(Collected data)
·····

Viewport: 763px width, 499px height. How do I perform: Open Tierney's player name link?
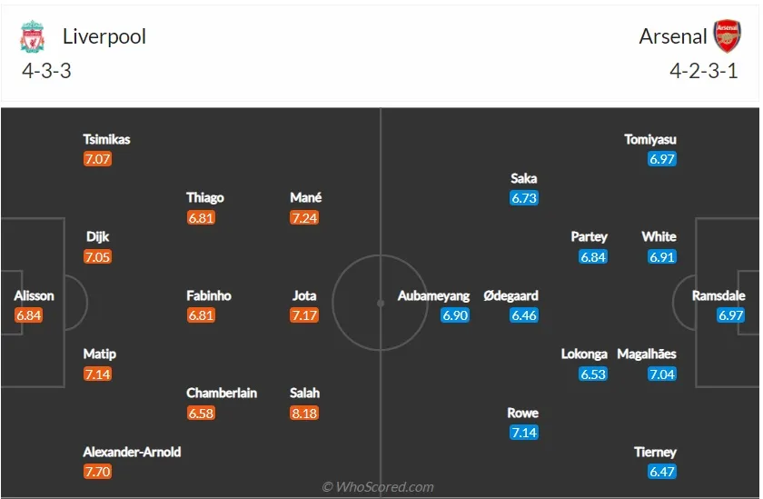655,453
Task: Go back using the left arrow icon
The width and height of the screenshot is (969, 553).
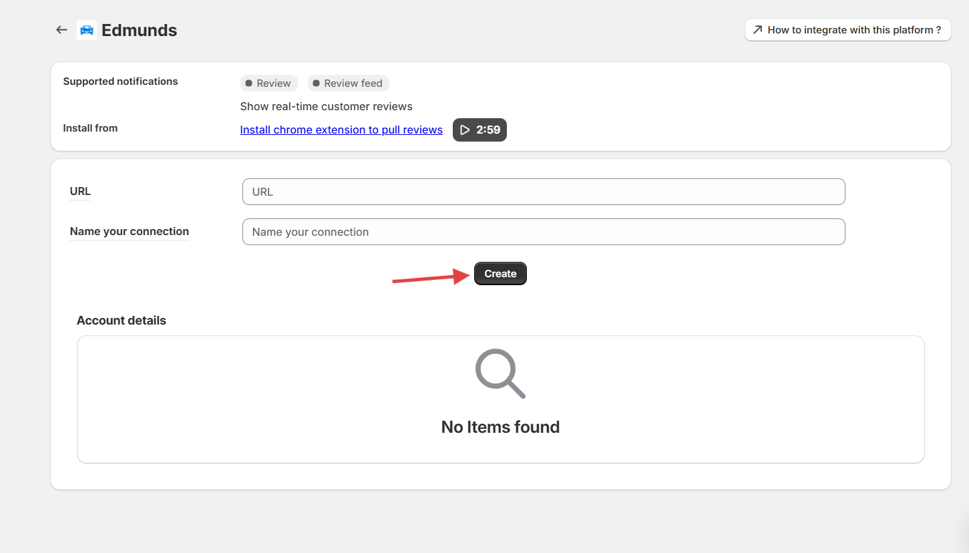Action: [61, 30]
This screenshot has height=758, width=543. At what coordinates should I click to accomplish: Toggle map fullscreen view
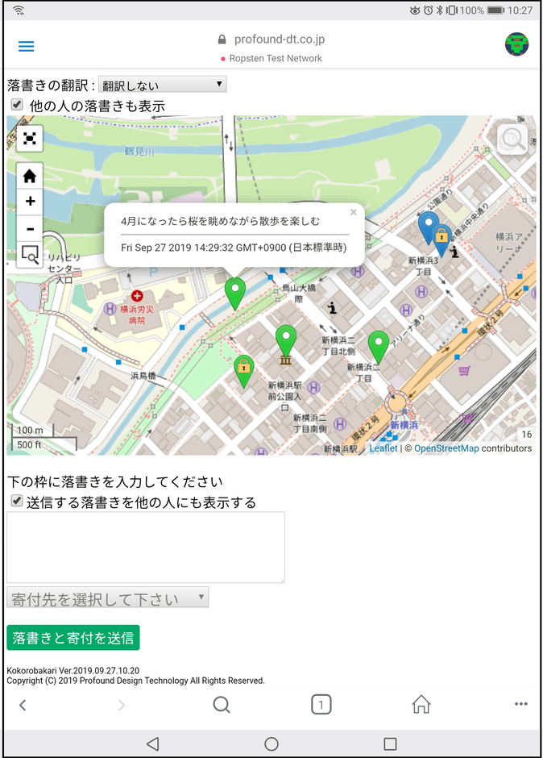click(x=30, y=139)
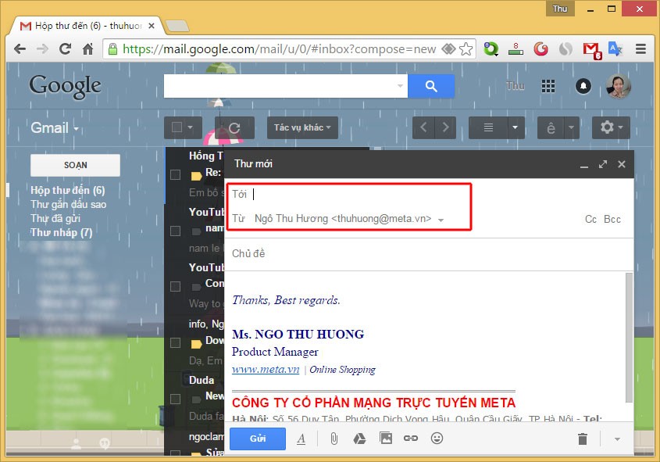Attach a file using the paperclip icon
The image size is (660, 462).
(x=334, y=439)
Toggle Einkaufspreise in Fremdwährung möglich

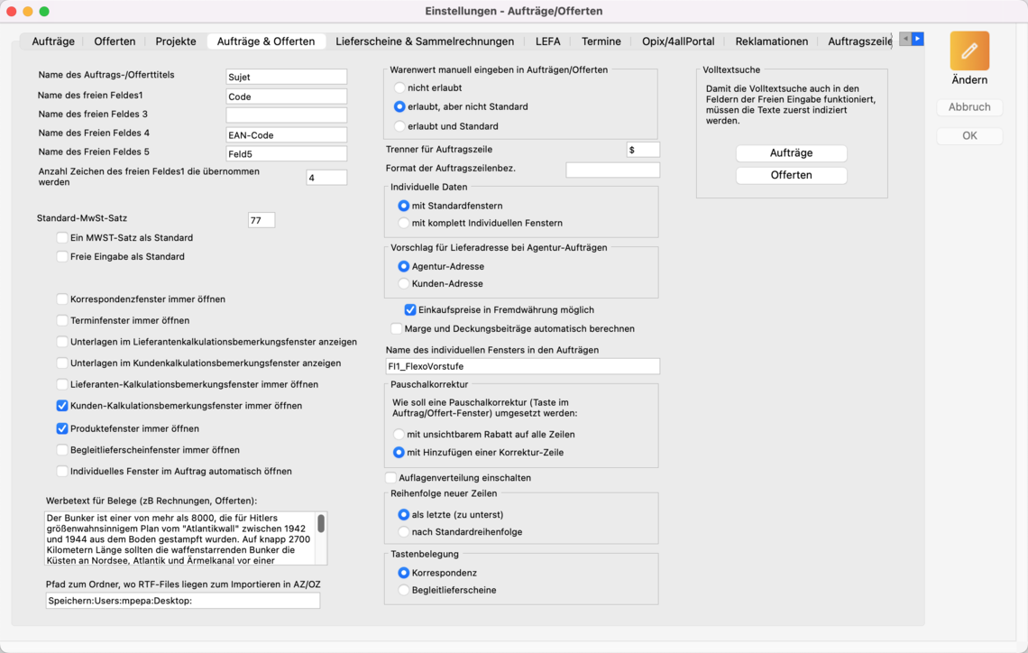[410, 309]
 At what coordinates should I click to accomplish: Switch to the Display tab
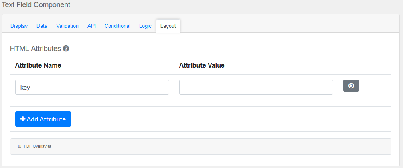coord(19,26)

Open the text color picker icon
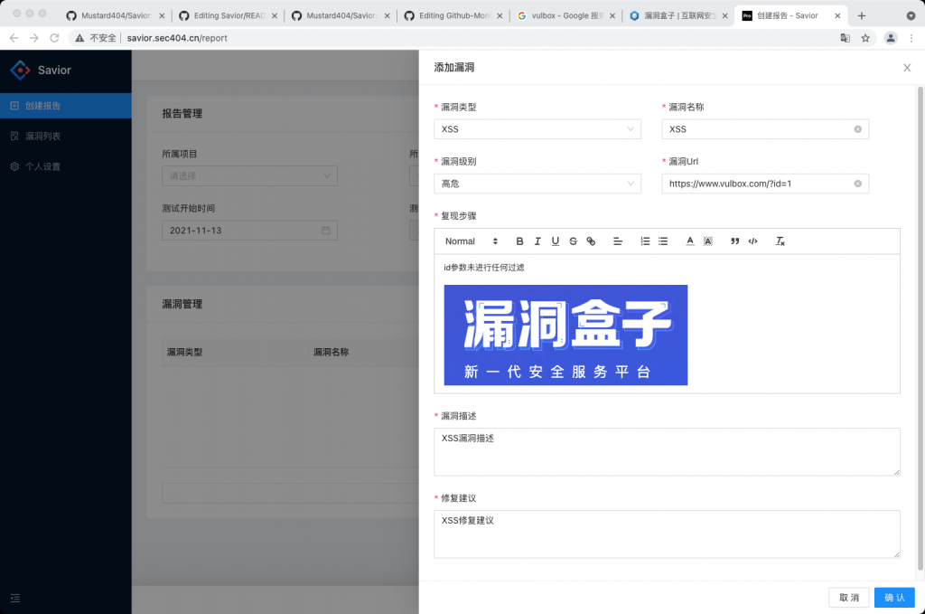(689, 241)
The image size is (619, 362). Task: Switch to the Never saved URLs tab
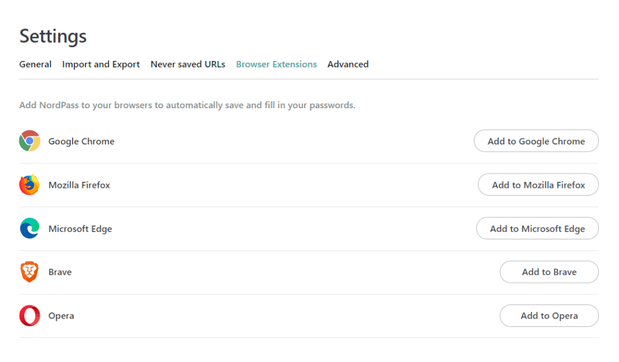point(187,64)
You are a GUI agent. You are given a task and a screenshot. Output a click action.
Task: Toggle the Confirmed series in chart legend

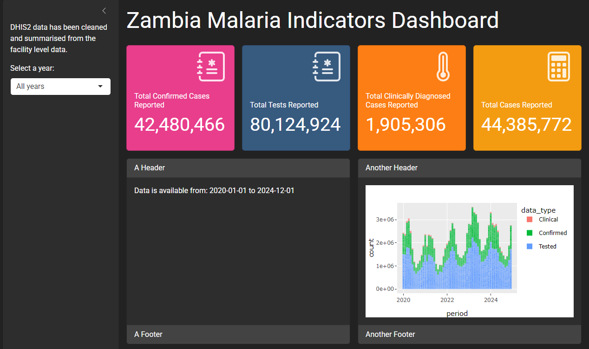tap(553, 233)
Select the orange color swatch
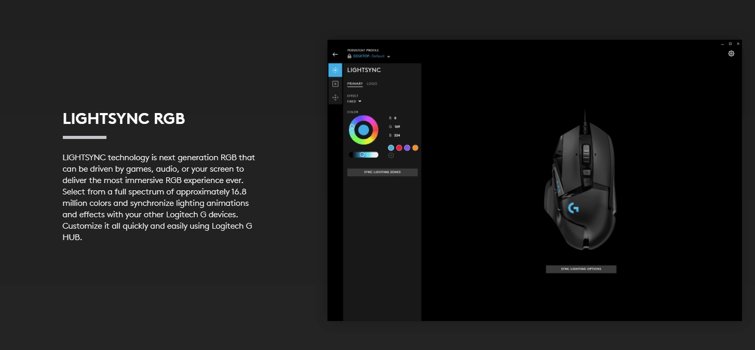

·····

Assignment:
Please repeat the entries exactly. Do not include the pictures.

Written reply:
Viewport: 763px width, 499px height. How do I perform: Open Tierney's player name link?
655,453
Task: Go back using the left arrow icon
The width and height of the screenshot is (969, 553).
Action: [61, 30]
This screenshot has height=758, width=543. At what coordinates should I click to accomplish: Toggle map fullscreen view
click(x=30, y=139)
Attach a file using the paperclip icon
The image size is (660, 462).
(x=334, y=439)
Toggle Einkaufspreise in Fremdwährung möglich

[410, 309]
 At what coordinates should I click to accomplish: Switch to the Display tab
coord(19,26)

Open the text color picker icon
(689, 241)
The image size is (619, 362). Task: Switch to the Never saved URLs tab
point(187,64)
You are a GUI agent. You are given a task and a screenshot. Output a click action.
Task: Toggle the Confirmed series in chart legend

tap(553, 233)
Select the orange color swatch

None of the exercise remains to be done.